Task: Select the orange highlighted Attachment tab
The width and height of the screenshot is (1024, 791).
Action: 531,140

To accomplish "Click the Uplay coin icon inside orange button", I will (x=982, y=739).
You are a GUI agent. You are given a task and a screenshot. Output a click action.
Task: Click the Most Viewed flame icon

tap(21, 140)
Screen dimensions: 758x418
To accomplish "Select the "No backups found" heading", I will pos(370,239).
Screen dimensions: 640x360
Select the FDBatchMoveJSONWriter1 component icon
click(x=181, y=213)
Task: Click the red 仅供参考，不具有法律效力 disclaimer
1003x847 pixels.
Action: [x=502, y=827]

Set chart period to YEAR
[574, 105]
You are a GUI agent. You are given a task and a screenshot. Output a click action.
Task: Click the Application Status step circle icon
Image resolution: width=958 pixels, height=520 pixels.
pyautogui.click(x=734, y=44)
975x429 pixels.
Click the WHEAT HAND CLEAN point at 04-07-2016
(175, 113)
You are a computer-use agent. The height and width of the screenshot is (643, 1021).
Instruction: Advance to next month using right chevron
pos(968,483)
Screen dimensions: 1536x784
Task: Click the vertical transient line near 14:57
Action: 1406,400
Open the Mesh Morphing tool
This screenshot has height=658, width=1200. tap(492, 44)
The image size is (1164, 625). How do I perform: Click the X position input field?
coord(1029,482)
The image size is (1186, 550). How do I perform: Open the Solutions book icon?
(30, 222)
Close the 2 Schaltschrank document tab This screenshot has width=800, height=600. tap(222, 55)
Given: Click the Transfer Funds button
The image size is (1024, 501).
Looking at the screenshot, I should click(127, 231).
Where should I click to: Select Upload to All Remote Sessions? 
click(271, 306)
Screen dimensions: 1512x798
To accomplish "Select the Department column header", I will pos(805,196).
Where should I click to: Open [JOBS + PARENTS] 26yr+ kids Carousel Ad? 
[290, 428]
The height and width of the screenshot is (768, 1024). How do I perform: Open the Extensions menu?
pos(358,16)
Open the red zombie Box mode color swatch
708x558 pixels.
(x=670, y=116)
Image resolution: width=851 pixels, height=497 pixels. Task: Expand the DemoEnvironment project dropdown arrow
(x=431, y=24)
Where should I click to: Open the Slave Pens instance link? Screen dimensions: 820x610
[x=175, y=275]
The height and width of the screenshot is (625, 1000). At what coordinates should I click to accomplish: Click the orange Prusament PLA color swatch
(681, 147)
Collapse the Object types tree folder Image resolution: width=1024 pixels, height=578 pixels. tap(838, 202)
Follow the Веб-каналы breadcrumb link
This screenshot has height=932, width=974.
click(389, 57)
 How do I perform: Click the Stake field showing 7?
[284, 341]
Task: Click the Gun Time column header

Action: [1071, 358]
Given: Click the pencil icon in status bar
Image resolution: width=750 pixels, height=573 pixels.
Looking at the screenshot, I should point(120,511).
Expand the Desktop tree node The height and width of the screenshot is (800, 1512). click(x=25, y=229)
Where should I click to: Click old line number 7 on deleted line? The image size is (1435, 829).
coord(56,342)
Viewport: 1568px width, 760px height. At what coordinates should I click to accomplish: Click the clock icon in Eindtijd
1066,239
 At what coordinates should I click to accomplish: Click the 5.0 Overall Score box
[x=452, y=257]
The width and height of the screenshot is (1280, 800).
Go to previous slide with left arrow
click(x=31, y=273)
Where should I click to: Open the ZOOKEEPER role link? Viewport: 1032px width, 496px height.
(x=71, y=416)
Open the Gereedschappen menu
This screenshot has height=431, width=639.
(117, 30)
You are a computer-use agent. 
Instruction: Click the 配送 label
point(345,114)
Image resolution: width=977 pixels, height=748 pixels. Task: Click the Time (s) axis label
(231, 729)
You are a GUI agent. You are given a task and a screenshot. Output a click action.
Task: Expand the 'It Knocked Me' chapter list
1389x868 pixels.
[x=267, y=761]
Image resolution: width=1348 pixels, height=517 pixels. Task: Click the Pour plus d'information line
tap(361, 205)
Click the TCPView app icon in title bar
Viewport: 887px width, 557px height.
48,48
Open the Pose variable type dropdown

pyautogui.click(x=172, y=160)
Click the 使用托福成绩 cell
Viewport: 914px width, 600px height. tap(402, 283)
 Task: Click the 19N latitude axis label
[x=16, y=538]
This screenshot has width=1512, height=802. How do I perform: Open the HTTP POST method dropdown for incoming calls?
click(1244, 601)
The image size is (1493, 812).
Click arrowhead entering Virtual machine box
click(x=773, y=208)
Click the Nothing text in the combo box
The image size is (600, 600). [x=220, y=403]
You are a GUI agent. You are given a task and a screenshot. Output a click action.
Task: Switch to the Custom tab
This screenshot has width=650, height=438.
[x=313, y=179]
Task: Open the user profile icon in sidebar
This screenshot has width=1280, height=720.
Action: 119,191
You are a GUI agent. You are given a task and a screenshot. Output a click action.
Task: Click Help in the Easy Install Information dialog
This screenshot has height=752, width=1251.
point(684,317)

⁂

What the exercise asks: All entries above must be reproduced without a single change.

Response area:
Task: Select the orange highlighted Attachment tab
The width and height of the screenshot is (1024, 791).
Action: 531,140

To accomplish "Click the Uplay coin icon inside orange button", I will (x=982, y=739).
You are a GUI agent. You are given a task and a screenshot. Output a click action.
Task: Click the Most Viewed flame icon

tap(21, 140)
Screen dimensions: 758x418
To accomplish "Select the "No backups found" heading", I will pos(370,239).
Screen dimensions: 640x360
Select the FDBatchMoveJSONWriter1 component icon
click(x=181, y=213)
Task: Click the red 仅供参考，不具有法律效力 disclaimer
1003x847 pixels.
Action: [x=502, y=827]

Set chart period to YEAR
[574, 105]
You are a GUI agent. You are given a task and a screenshot. Output a click action.
Task: Click the Application Status step circle icon
Image resolution: width=958 pixels, height=520 pixels.
pyautogui.click(x=734, y=44)
975x429 pixels.
Click the WHEAT HAND CLEAN point at 04-07-2016
(175, 113)
You are a computer-use agent. The height and width of the screenshot is (643, 1021).
Instruction: Advance to next month using right chevron
pos(968,483)
Screen dimensions: 1536x784
Task: Click the vertical transient line near 14:57
Action: 1406,400
Open the Mesh Morphing tool
This screenshot has height=658, width=1200. tap(492, 44)
The image size is (1164, 625). How do I perform: Click the X position input field?
coord(1029,482)
The image size is (1186, 550). How do I perform: Open the Solutions book icon?
(30, 222)
Close the 2 Schaltschrank document tab This screenshot has width=800, height=600. tap(222, 55)
Given: Click the Transfer Funds button
The image size is (1024, 501).
Looking at the screenshot, I should click(127, 231).
Where should I click to: Select Upload to All Remote Sessions? 
click(271, 306)
Screen dimensions: 1512x798
To accomplish "Select the Department column header", I will pos(805,196).
Where should I click to: Open [JOBS + PARENTS] 26yr+ kids Carousel Ad? 
[290, 428]
The height and width of the screenshot is (768, 1024). How do I perform: Open the Extensions menu?
pos(358,16)
Open the red zombie Box mode color swatch
708x558 pixels.
(x=670, y=116)
Image resolution: width=851 pixels, height=497 pixels. Task: Expand the DemoEnvironment project dropdown arrow
(x=431, y=24)
Where should I click to: Open the Slave Pens instance link? Screen dimensions: 820x610
[x=175, y=275]
The height and width of the screenshot is (625, 1000). At what coordinates should I click to accomplish: Click the orange Prusament PLA color swatch
(681, 147)
Collapse the Object types tree folder Image resolution: width=1024 pixels, height=578 pixels. tap(838, 202)
Follow the Веб-каналы breadcrumb link
This screenshot has height=932, width=974.
click(389, 57)
 How do I perform: Click the Stake field showing 7?
[284, 341]
Task: Click the Gun Time column header

Action: [1071, 358]
Given: Click the pencil icon in status bar
Image resolution: width=750 pixels, height=573 pixels.
Looking at the screenshot, I should point(120,511).
Expand the Desktop tree node The height and width of the screenshot is (800, 1512). click(x=25, y=229)
Where should I click to: Click old line number 7 on deleted line? The image size is (1435, 829).
coord(56,342)
Viewport: 1568px width, 760px height. At what coordinates should I click to accomplish: Click the clock icon in Eindtijd
1066,239
 At what coordinates should I click to accomplish: Click the 5.0 Overall Score box
[x=452, y=257]
The width and height of the screenshot is (1280, 800).
Go to previous slide with left arrow
click(x=31, y=273)
Where should I click to: Open the ZOOKEEPER role link? Viewport: 1032px width, 496px height.
(x=71, y=416)
Open the Gereedschappen menu
This screenshot has height=431, width=639.
(117, 30)
You are a computer-use agent. 
Instruction: Click the 配送 label
point(345,114)
Image resolution: width=977 pixels, height=748 pixels. Task: Click the Time (s) axis label
(231, 729)
You are a GUI agent. You are given a task and a screenshot. Output a click action.
Task: Expand the 'It Knocked Me' chapter list
1389x868 pixels.
[x=267, y=761]
Image resolution: width=1348 pixels, height=517 pixels. Task: Click the Pour plus d'information line
tap(361, 205)
Click the TCPView app icon in title bar
Viewport: 887px width, 557px height.
48,48
Open the Pose variable type dropdown

pyautogui.click(x=172, y=160)
Click the 使用托福成绩 cell
Viewport: 914px width, 600px height. tap(402, 283)
 Task: Click the 19N latitude axis label
[x=16, y=538]
This screenshot has width=1512, height=802. How do I perform: Open the HTTP POST method dropdown for incoming calls?
click(1244, 601)
The image size is (1493, 812).
Click arrowhead entering Virtual machine box
click(x=773, y=208)
Click the Nothing text in the combo box
The image size is (600, 600). [x=220, y=403]
You are a GUI agent. You are given a task and a screenshot. Output a click action.
Task: Switch to the Custom tab
This screenshot has width=650, height=438.
[x=313, y=179]
Task: Open the user profile icon in sidebar
This screenshot has width=1280, height=720.
Action: 119,191
You are a GUI agent. You are given a task and a screenshot. Output a click action.
Task: Click Help in the Easy Install Information dialog
This screenshot has height=752, width=1251.
point(684,317)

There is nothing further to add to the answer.